I'm working on SMK's instructions for hyphs here. I've implemented the first part, which is easy: it's just a search-and-replace on strings. But I'm struggling with the second part, mainly because I don't understand the examples properly. My questions are below; waiting for clarification from ECH.
[INSTRUCTIONS]
-- when generating the translated hyph,
a) Delete the second/rightmost instance of the root after these morphemes: inchoative (xml:id="ʔ"), characteristic (xml:id="CHAR"), out of control (xml:id="OC"):
For example: [[√ʔiɬ<CVC>n-úl • √eat<char>-attrib]]

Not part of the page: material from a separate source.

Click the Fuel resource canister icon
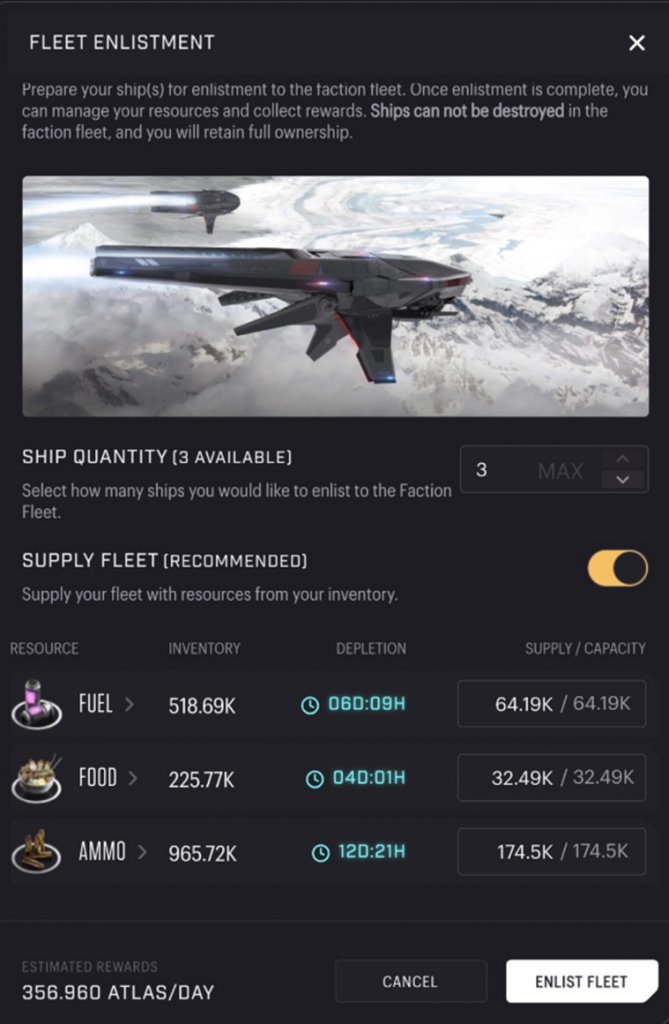 pos(37,704)
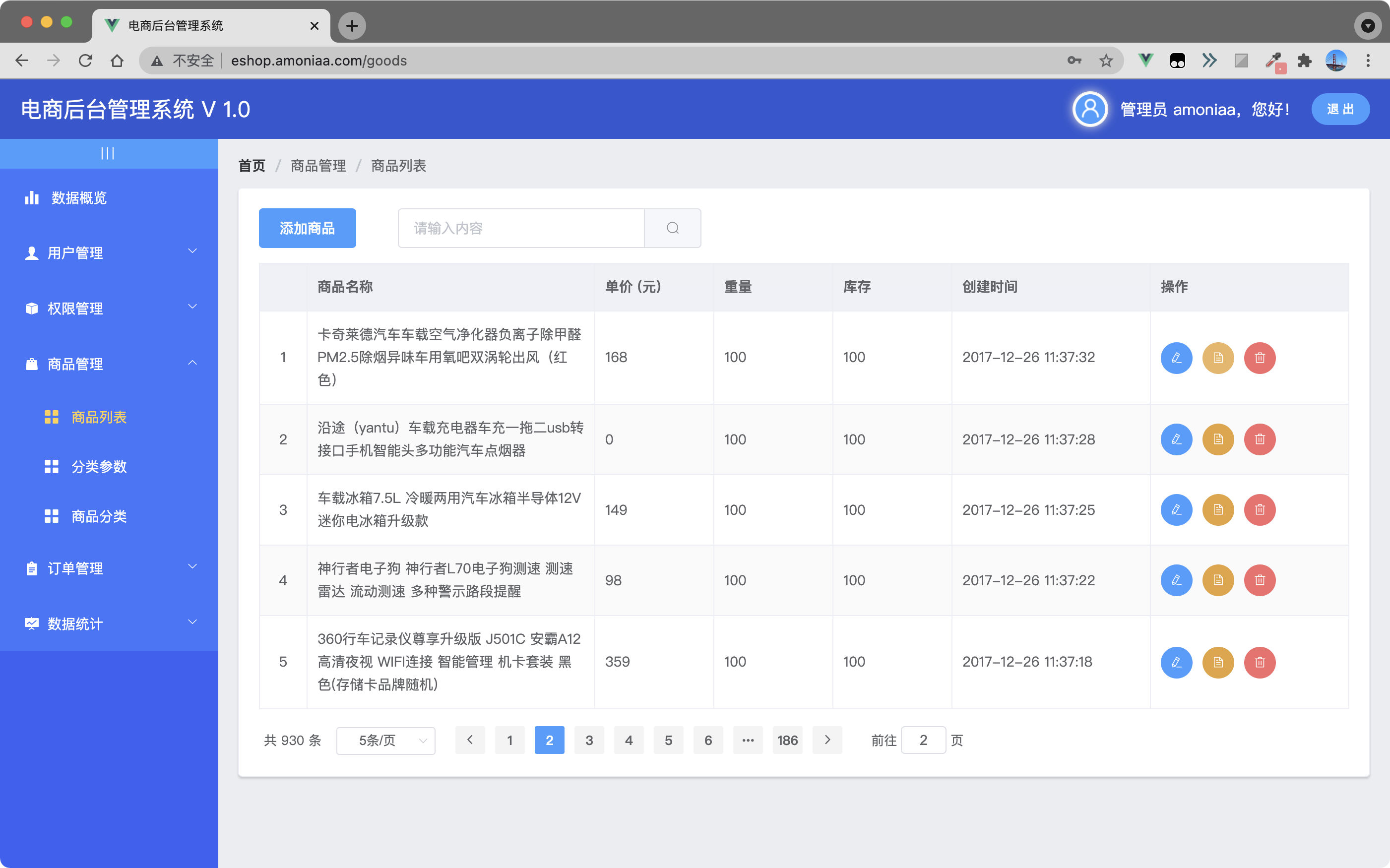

BUT, if the root has no gloss, DO keep the second part of the root:
For example: [[k-√cúwˀ<CVC>x=ánaʔ • loc-√cúwˀ<char>x=ear]]
b) Delete the first/leftmost instance of the root before the repetitive morpheme (xml:id="REP"), and put the root symbol before the second part of the root.
For example: [[√p<a>tix̣ʷ • <rep>√test]]
Again, if the root has no gloss, keep the first part of the root.
For example: [[√p<a>tix̣ʷ • √p<rep>tix̣ʷ]]
[/INSTRUCTIONS]
The first example comes from this (I'll pretty-print the hyph for clarity):
<hyph>
√
<m corresp="m:ʔiɬn">ʔiɬ</m>
+
<m corresp="m:CHAR">CVC</m>
+
<m corresp="m:ʔiɬn">n</m>
-
<m corresp="m:ul">úl</m>
</hyph>
Question 1: Can I ignore the intervening characters between the <m> elements for the purposes of detecting infixes? For instance, can I search for a sequence of:
<m>rootX</m> <m>CHAR</m> <m>rootX</m>
and be sure it's OK to delete the second root, regardless of what text nodes happen to intervene? Or might there be instances of, for instance,
<m>rootX</m>-<m>CHAR</m>-<m>rootX</m>
where instead of + characters, there are hyphens, and the relationship is now entirely different so the deletion should not be triggered?
Question 2: I'm a bit confused about the idea of retaining the second root if it has no gloss. Why? The example comes from this hyph:
<hyph>
<m corresp="m:k-LOC">k</m>
-√
<m corresp="m:cuwx">cúwˀ</m>
+
<m corresp="m:CHAR">CVC</m>
+
<m corresp="m:cuwx">x</m>
=
<m corresp="m:anaʔ">ánaʔ</m>
</hyph>
and the entry xml:id="cuwx" is indeed lacking a gloss (it's an inferred entry). But if we delete reduplicated roots in most cases, but not in this one, aren't people going to assume that the second instance of the morpheme, which shows up as "x", is something else entirely, because they will assume that a second instance has already been deleted, as it would be in most normal cases? Are we expecting people to distinguish between a case where a root disappears because it has a gloss, and one where it doesn't disappear because it doesn't have a gloss? That seems extremely confusing to me. I would naturally assume that if reduplicated roots are normally deleted, that's the case here too, and the "x" is a subsequent and completely different morpheme (especially since it bears no resemblance to the first instance, "cúwˀ").